Grove City Rep. Lanese thinks decision should rest with proprietors

Those summer days of friendly dogs next to their owners on restaurant patios are gone after the Ohio Department of Health recently started to crack down, enforcing an existing law that prohibits animals at food and drink establishments. But a new proposed piece of legislation might take a bite out of that enforcement.

According to the Ohio Uniform Food Safety Code Sections 3717-1-6.4 (O): “Live animals may not be allowed on the premises of a food service operation or retail food establishment” with the exception of decorative fish in aquariums, patrol or service dogs and fish bait, to name a few.

Recently, Ohio House Rep. Laura Lanese (R-Grove City) introduced House Bill 263 on June 8. A portion of that bill reads as follows:

“Notwithstanding any other provision of the Revised Code to the contrary, the director of agriculture, the director of health, or a board of health shall not adopt any rule or issue or enforce any order prohibiting an owner, keeper, or harborer of a dog from taking the dog in an outdoor dining area of a retail food establishment or food service operation. A retail food establishment or food service operation may refuse to allow a dog in an outdoor eating area of the establishment or operation unless the dog is a service dog.”

In other words, the bill puts the decision of allowing a dog on the outdoor eating area of a restaurant onto the restaurant owner, and not on any outside body (like the Ohio Department of Health). That bill was referred to the House committee on economic development, commerce and labor in June 20.

In the past, several petitions on Change.org, aimed to showcase public concern over the safety code, have popped up. One, entitled “Give Business Owners the Choice: Stop the Ban of Pups on Patios,” has already gained more than 6,000 signatures and is set to be delivered to the Ohio Department of Health once it has reached 7,500 signatures.

BrewDog, a dog-friendly brewery located all over the U.K., Europe and, now, with its first U.S. facility in Canal Winchester, recently tweeted a link to the petition from its @BrewDogUSA account in the hopes that this would help gain more traction for the petition. “We’re hoping it will,” says Ben Stewart, head of sales and marketing for BrewDog. “I’ve noticed from Ohio that there are a lot of dog owners.”

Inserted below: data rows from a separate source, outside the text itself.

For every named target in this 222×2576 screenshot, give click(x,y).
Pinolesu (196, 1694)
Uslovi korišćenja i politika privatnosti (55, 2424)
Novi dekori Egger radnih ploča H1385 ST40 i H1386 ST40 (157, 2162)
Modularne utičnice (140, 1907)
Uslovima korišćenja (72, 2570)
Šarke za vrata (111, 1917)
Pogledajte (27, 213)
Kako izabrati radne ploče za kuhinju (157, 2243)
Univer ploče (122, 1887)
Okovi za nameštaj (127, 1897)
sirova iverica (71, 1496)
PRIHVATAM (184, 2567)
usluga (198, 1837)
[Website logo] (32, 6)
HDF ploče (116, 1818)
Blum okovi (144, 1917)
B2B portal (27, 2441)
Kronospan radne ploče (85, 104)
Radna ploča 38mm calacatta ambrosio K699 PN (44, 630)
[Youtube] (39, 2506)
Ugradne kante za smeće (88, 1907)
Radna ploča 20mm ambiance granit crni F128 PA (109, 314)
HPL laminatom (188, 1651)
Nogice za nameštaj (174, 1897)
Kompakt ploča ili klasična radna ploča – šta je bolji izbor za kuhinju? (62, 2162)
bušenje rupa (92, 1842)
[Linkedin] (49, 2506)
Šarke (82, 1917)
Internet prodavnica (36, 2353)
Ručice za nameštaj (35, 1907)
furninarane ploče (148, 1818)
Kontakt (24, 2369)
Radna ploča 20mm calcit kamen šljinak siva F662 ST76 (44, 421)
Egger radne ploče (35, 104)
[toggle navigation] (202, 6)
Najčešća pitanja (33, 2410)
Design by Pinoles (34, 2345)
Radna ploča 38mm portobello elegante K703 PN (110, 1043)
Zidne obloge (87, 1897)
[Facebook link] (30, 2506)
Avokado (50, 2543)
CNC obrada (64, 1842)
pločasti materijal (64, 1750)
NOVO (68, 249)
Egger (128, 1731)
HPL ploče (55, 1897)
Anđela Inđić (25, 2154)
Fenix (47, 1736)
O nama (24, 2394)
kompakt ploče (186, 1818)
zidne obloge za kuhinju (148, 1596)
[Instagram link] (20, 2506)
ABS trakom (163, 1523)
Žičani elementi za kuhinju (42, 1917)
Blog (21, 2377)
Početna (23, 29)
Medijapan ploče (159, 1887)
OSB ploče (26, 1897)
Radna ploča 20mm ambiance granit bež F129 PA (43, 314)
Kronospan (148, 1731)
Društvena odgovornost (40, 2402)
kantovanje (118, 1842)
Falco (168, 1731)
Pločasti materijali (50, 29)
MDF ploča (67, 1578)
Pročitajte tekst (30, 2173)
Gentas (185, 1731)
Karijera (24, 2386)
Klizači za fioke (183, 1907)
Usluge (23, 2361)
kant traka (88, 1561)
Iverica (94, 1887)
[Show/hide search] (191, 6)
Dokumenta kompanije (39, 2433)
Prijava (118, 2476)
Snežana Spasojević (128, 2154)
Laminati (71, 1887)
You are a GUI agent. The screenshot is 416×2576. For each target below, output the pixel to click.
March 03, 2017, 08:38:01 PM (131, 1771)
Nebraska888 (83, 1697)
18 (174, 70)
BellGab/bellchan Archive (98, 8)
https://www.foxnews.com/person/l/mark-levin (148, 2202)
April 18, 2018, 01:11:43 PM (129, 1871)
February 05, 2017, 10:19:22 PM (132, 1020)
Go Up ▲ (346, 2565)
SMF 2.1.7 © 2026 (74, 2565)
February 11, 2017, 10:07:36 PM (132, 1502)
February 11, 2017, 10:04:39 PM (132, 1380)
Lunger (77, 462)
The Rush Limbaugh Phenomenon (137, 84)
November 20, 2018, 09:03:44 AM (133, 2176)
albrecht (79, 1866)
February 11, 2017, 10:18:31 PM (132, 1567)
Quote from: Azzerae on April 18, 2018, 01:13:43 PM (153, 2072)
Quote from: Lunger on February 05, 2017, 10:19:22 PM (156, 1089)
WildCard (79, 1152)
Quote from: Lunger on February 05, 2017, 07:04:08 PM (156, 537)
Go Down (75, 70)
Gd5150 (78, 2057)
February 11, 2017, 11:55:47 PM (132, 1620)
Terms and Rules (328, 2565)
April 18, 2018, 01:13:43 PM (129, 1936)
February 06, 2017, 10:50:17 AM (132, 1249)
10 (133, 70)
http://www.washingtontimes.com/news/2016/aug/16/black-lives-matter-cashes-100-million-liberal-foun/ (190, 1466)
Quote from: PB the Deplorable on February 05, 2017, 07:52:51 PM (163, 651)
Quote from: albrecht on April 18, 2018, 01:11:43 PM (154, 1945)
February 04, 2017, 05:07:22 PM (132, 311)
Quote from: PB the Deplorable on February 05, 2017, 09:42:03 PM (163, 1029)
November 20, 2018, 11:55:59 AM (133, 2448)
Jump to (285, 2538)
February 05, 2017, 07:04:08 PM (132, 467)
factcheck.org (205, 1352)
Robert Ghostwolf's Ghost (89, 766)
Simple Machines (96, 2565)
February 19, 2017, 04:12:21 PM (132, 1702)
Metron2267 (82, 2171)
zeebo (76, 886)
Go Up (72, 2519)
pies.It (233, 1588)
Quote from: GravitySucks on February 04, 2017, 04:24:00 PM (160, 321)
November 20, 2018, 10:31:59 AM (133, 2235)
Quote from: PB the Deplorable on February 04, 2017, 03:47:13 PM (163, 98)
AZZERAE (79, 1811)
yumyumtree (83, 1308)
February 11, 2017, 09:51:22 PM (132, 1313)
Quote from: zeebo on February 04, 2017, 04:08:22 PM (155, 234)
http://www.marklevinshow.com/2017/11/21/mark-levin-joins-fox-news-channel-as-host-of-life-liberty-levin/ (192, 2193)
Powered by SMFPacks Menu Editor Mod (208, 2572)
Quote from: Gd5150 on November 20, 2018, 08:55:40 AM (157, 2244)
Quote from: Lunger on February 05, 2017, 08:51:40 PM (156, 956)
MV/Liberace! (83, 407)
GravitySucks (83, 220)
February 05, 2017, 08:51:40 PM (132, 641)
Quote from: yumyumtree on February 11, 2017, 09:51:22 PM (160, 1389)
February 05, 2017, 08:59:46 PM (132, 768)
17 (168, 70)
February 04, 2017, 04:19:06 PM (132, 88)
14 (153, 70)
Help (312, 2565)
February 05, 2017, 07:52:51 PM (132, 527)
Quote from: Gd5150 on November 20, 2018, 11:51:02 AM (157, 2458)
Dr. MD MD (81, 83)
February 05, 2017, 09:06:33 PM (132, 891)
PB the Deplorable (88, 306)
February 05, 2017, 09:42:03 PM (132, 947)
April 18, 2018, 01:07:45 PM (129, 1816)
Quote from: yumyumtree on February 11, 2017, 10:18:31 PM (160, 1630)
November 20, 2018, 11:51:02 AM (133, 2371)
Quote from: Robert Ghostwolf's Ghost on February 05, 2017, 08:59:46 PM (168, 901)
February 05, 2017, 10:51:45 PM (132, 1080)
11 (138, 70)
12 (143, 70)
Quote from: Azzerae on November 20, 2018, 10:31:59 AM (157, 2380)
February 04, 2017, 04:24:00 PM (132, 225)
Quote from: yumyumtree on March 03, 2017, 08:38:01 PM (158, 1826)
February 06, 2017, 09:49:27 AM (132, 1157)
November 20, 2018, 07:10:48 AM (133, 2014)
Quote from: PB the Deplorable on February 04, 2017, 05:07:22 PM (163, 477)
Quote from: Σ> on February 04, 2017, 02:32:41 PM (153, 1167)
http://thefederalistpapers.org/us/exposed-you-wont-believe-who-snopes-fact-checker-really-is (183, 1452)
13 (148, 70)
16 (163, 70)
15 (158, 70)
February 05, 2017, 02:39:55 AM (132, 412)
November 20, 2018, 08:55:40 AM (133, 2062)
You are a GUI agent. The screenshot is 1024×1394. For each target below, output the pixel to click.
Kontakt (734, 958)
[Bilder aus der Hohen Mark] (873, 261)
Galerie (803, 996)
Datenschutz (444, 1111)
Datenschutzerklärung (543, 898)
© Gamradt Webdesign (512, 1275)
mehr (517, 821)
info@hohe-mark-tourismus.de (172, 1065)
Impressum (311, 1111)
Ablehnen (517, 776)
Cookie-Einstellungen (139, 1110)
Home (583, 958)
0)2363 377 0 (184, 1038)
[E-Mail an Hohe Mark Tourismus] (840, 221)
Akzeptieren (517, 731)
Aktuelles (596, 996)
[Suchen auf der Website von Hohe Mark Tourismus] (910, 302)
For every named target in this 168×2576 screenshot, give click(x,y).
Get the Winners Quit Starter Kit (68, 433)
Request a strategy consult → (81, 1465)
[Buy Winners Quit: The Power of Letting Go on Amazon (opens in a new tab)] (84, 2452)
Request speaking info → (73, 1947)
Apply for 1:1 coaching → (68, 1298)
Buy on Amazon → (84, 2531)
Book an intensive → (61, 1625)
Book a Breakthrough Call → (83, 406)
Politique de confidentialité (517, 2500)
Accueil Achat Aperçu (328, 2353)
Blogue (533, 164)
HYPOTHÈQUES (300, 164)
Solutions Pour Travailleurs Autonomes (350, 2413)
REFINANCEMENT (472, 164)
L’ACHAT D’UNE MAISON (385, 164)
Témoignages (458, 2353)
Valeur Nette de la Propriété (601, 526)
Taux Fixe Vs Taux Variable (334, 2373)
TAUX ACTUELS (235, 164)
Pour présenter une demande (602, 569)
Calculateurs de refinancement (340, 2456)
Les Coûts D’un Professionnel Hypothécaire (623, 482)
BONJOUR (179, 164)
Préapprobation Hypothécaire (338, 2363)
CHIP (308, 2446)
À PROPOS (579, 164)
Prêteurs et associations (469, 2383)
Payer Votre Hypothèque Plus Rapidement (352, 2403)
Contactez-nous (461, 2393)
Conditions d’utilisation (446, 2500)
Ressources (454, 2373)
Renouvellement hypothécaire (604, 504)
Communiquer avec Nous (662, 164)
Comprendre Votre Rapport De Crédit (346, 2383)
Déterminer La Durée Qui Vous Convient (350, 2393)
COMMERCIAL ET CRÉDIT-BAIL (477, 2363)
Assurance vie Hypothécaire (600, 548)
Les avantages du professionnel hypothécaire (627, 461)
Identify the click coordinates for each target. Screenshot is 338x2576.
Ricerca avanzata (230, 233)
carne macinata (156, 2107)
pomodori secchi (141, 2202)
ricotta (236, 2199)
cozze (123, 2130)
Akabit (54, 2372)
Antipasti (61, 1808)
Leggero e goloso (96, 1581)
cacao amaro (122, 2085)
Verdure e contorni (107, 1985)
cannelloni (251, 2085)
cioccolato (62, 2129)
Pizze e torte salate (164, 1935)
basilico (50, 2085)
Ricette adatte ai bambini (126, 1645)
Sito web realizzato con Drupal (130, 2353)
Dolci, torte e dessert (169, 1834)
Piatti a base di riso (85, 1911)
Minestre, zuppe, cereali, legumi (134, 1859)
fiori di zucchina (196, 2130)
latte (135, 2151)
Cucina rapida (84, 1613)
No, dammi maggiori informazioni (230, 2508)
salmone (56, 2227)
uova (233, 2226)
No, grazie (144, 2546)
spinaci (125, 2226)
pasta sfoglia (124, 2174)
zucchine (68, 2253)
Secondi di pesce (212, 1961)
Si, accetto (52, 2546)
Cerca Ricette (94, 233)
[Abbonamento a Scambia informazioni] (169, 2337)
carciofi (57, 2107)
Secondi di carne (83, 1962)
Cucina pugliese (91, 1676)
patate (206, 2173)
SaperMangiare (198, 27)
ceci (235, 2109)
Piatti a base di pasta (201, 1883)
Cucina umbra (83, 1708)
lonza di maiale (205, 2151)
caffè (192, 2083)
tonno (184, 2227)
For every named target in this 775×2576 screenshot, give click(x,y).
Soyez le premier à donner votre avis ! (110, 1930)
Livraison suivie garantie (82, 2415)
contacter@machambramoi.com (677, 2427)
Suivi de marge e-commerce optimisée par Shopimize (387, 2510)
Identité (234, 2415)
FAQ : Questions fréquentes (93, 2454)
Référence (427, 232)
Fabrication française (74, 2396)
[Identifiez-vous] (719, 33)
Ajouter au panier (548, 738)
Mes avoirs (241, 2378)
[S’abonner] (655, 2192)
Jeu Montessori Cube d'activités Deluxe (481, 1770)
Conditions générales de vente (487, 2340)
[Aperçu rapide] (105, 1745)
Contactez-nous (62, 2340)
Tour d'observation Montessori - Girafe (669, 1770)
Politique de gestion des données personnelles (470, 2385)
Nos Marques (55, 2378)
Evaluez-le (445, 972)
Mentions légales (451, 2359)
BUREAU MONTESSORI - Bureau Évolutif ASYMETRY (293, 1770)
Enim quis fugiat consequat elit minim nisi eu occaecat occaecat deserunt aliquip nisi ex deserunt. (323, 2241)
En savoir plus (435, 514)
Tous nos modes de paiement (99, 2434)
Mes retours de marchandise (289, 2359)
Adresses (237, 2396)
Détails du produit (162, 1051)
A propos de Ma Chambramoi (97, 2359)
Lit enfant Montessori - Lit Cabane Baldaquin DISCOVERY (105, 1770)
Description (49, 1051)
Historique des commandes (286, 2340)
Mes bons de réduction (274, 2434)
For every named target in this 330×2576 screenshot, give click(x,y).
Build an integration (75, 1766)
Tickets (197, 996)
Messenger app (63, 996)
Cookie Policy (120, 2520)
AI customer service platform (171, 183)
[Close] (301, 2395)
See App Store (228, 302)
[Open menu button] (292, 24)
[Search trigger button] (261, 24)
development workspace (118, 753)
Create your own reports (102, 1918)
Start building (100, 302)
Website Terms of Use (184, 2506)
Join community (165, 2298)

When asked about sanitary issues, Stewart states that dogs are normally controlled and that that it hasn’t been an issue at the Canal Winchester site’s large outdoor patio. “When you’re talking about dogs on patios, I’ve never experienced an issue,” Stewart says. “I understand if dogs were standing on tables, but the owners have always had their dogs under control.”

This sentiment is not shared by all restaurant owners in Columbus.

“We need to talk in terms of rules and safety,” Stan Wielezynski, owner of French bakery La Chatelaine. “If we cannot have dogs inside of a restaurant where food is being prepared, then that is it. This isn’t a matter of good or bad business, we need to care about our customers.”

When contacted for comment about the safety code, Melanie Amato, an Ohio Department of Health spokesperson, stated, “The law speaks for itself and we have nothing else to add.”